[start PAGE EXCERPT]

While the National Football League's Super Bowl typically is the single biggest sports betting day -- a record $119 million was legally bet in Nevada on the 2014 game; the 2015 NFL championship match saw a slight drop to $116 million -- May 2 is going give that February data a run for its money.

That's why today's date, 5-2-15, gets this week's By the Numbers honor.

"I'm expecting probably one of the top five days in Las Vegas history as far as sports gambling goes," Tony Miller, director of the race and sports book at the Golden Nugget casino in Las Vegas, Nevada, told the International Business Times.

The Kentucky Derby already is considered horse-racing's biggest annual gambling draw, at least until the New York race offers a shot at a Triple Crown. With it falling on the same day as the big boxing match, Las Vegas sports books likely got some extra race action from those at Sin City's casinos. 

And about that match. So far, more wagers have been placed on Pacquiao winning, but more money is on Mayweather. Experts say between $60 million and $80 million in bets could be placed on the fight at Nevada betting parlors by the time the two throw their first punches.

[end PAGE EXCERPT]

**WRITTEN TASKS:**
1/ According to the sports betting excerpt, how much was legally bet in Nevada on the 2015 NFL championship match?
2/ Output the sports betting excerpt from "And about that" up to and including "their first punches.".
3/ Pick up the sports betting excerpt after its last sentence and continue writing it.
The lines after this come from a separate source, unrelated to the sports betting excerpt.

[start COLLECTED MATERIAL]

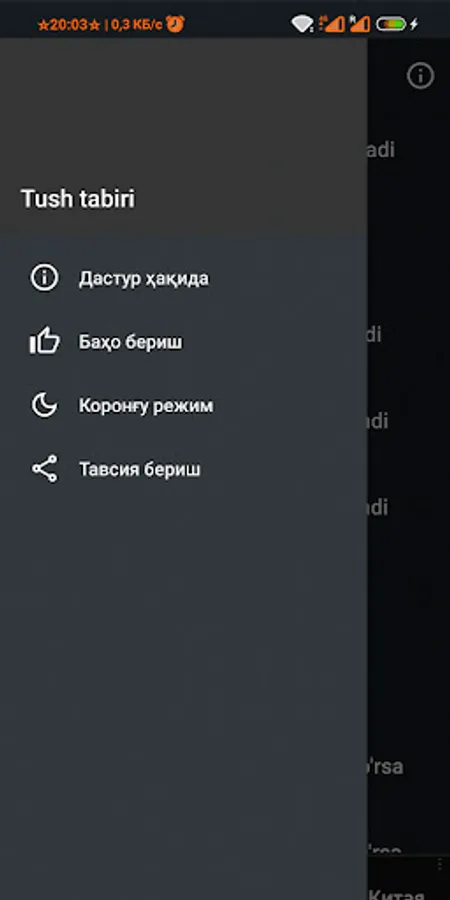Select the fully visible 'rsa list item

pos(385,766)
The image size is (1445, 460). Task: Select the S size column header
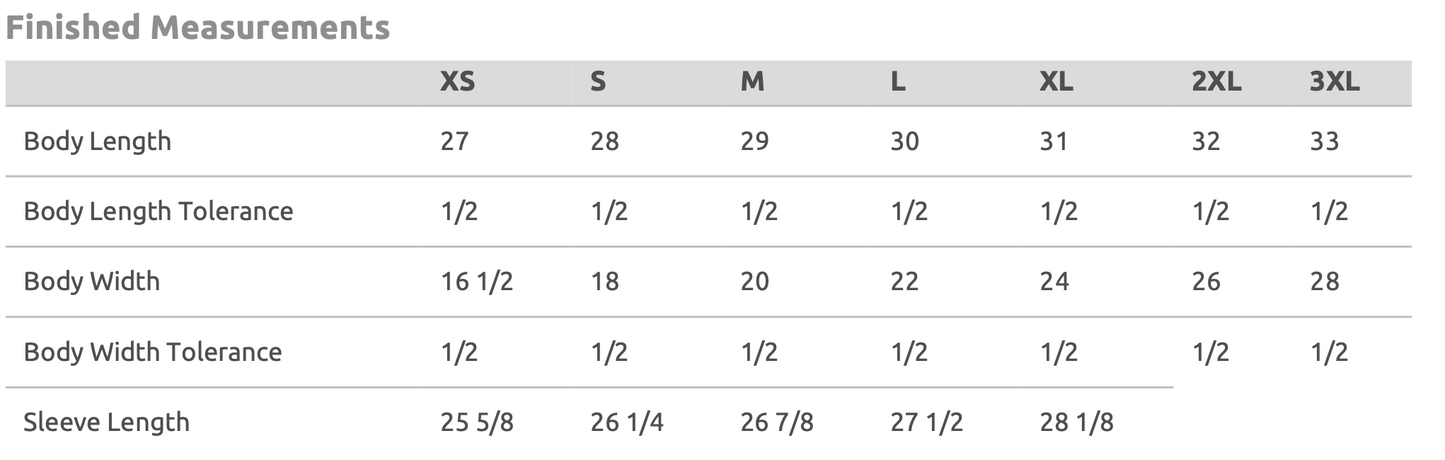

[end COLLECTED MATERIAL]

**RESULTS OF THE EXERCISE:**
1/ $116 million.

2/
And about that match. So far, more wagers have been placed on Pacquiao winning, but more money is on Mayweather. Experts say between $60 million and $80 million in bets could be placed on the fight at Nevada betting parlors by the time the two throw their first punches.

3/
Uncle Sam's gambling tax losses: Uncle Sam also is pretty happy about all this sports gambling today. With millions being bet legally, he'll get a cut of taxes on the winnings.

But he could be happier.

Although winnings from illegal bets also are taxable, few folks will 'fess up to such illicit activity. That means that the U.S. Treasury missed out on a lot, a whole lot, of potential revenue.

In 1999, the National Gambling Impact Study Commission estimated all illegal sports wagers amounted to as much as $380 billion a year. That was well before betting became even easier thanks to the Internet.

Just call me Doña Quixote as I tilt at this tax windmill once again. All gambling winnings are taxable income. Even illegally placed bets that pay off.

Now I'll let you get back to counting your winnings from that Churchill Downs trifecta ticket and placing your last-minute bets on tonight's fight.